In a satellite communication system, a compute infrastructure may consist of clusters of servers running high-performance workloads generated by satellite operations. These clusters allow for the distribution of computational tasks across multiple servers, enhancing the system's ability to handle large volumes of data transmitted from satellites, such as communications data, telemetry data, and scientific measurements. Clusters can scale dynamically, adjusting the number of active servers based on the incoming data volume and computational demands, which is particularly useful during peak times when satellites transmit higher data loads. As such, the compute infrastructure of a satellite communication system can enhance performance, scalability, and fault tolerance, leading to more robust and responsive satellite operations.

Software elements running on the compute infrastructure may orchestrate placement of incoming workloads onto the compute infrastructure’s compute nodes. These software elements may include a workload scheduler and a number of server agents, collectively forming the compute infrastructure’s control plane. The server agents may provide information to the workload scheduler on central processing unit (CPU) and memory availability for each physical server in a cluster. This allows the workload scheduler to select a number of servers that can run the workload when a number of CPUs and amount of memory is requested to run the workload. The workload scheduler may select the server with the most available resources and the server agent running on the selected server may run the workload on the compute node with the most available processors and memory.

Conventional approaches to workload scheduling in a cluster are non-deterministic, i.e., the placement of a workload cannot be determined beforehand. While this limitation is not an issue for many applications, for high-performance workloads such as virtual network function (VNF) workloads for a satellite communication system, a non-deterministic placement is not ideal. This is primarily due to two factors. First, the conventional scheduling technique may only consider CPU and memory usage.
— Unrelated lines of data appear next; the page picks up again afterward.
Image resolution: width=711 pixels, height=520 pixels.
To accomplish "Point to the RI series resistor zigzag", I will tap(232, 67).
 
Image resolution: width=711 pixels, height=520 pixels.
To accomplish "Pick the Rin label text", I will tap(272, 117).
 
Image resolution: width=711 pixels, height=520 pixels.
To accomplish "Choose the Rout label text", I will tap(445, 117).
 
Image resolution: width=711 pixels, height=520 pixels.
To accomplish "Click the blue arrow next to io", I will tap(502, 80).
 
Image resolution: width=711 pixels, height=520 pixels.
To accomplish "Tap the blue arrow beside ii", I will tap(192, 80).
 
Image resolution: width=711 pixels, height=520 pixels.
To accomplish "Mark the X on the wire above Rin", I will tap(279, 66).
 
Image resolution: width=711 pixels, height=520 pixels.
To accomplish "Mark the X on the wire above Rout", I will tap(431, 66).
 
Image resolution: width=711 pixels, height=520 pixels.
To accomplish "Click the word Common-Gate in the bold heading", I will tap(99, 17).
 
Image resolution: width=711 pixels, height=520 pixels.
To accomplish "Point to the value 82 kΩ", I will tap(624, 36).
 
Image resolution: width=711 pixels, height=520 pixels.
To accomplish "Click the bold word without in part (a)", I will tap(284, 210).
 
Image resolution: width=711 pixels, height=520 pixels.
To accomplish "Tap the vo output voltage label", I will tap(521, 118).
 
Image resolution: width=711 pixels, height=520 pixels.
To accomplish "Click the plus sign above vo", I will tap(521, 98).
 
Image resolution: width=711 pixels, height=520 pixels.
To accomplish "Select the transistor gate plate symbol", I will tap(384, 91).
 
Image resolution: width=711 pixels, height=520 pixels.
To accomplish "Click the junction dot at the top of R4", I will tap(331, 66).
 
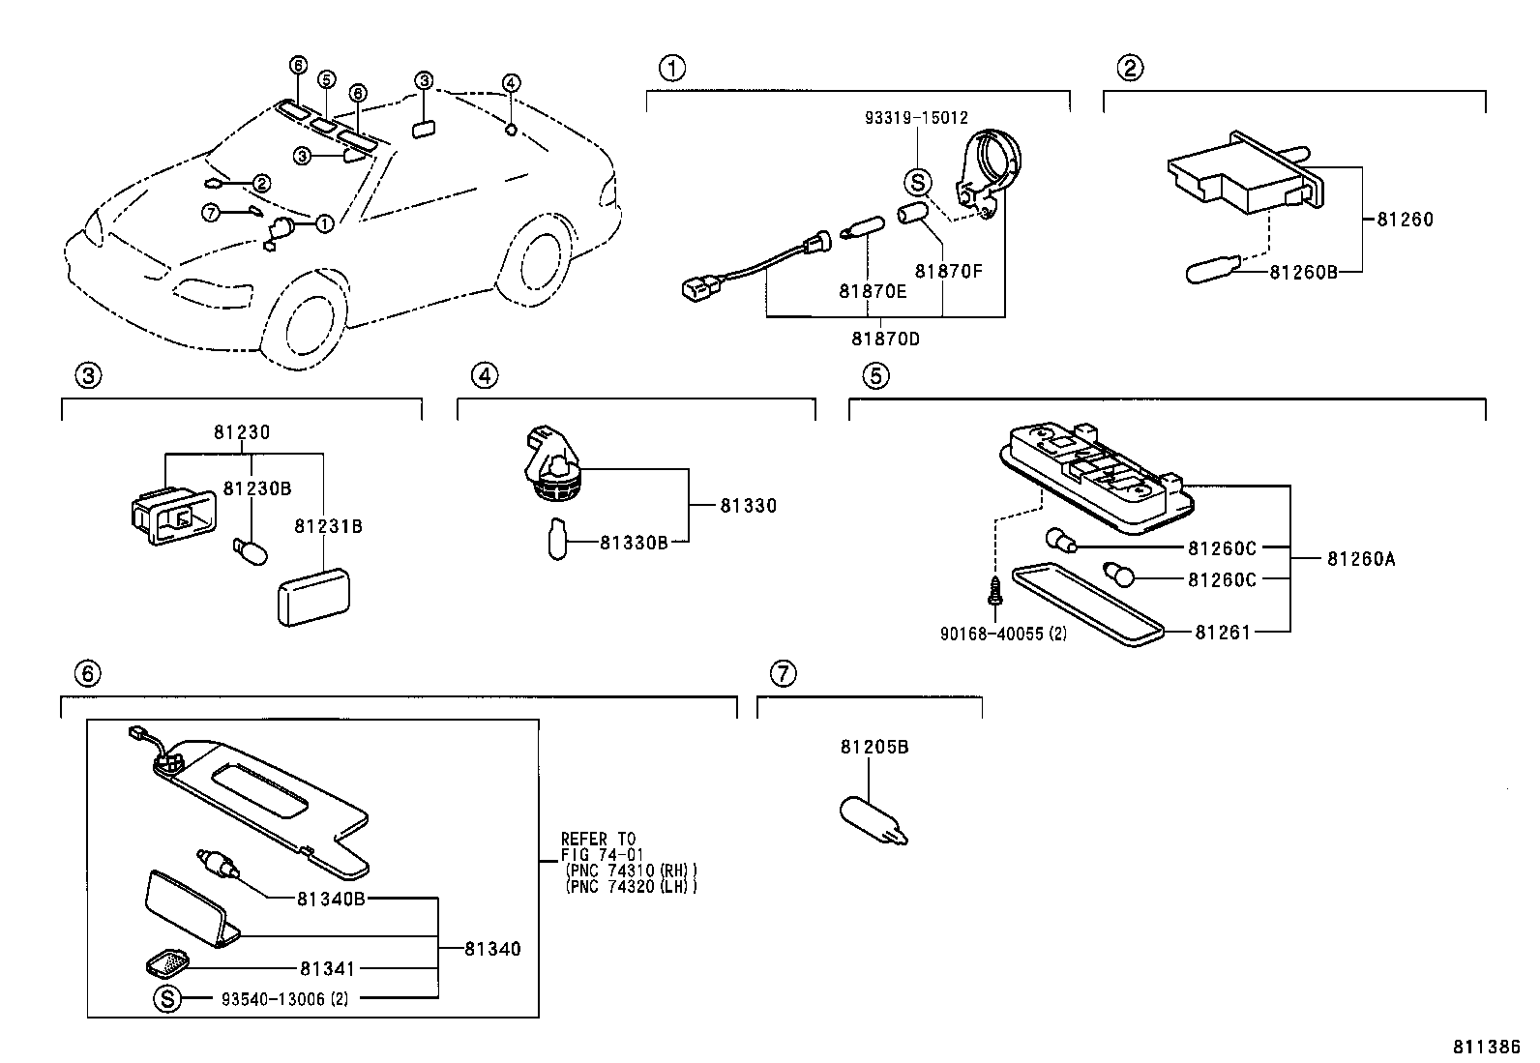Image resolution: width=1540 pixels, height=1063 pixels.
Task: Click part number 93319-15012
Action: point(915,118)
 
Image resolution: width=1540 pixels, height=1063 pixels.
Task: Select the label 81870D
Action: point(885,340)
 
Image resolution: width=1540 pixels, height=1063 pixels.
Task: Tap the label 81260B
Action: point(1303,273)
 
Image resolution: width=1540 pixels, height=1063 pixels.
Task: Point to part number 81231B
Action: point(328,527)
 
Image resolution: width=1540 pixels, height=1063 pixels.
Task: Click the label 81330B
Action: point(634,543)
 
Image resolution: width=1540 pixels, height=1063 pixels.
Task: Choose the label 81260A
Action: point(1361,558)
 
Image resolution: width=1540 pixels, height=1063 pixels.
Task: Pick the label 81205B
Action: point(874,747)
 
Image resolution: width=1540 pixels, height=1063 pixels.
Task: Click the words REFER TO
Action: point(599,839)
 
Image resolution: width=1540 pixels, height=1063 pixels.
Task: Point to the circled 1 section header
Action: point(672,69)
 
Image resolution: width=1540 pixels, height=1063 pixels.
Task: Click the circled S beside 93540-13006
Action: point(167,999)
However, high-performance network function workloads (such as software modems, signal analyzers, etc.) may also need to consider memory bandwidth (the amount of data that can be passed per unit time between the physical processor and memory), the network bandwidth consumed on the network interface card (NIC), CPU speed and capabilities, the physical topology relative to analog equipment, the availability of high-speed disks for recording when compute resources are non-homogenous, etc. Furthermore, network function workloads may need to be grouped together on the same compute node for performance efficiencies and for optimum use of resources such as CPU and memory.

Embodiments of the present disclosure relate to systems and methods for assigning workloads to servers and compute nodes in a deterministic manner and based on a complete view of the availability of the physical resources on the servers and compute nodes. Before assigning workloads to servers, the workload scheduler may receive a server status from each server agent indicating resource usages and availabilities at the compute nodes. This status may indicate the NIC bandwidth and memory bandwidth availability at each of the server’s compute nodes. The workload scheduler considers the information in each server status along with the resource requests specified by the workloads to make a scheduling decision. When the scheduled workloads arrive at a server, the server agent again considers the bandwidth and memory bandwidth availability along with any grouping requests specified by the workloads to assign the workloads to compute nodes.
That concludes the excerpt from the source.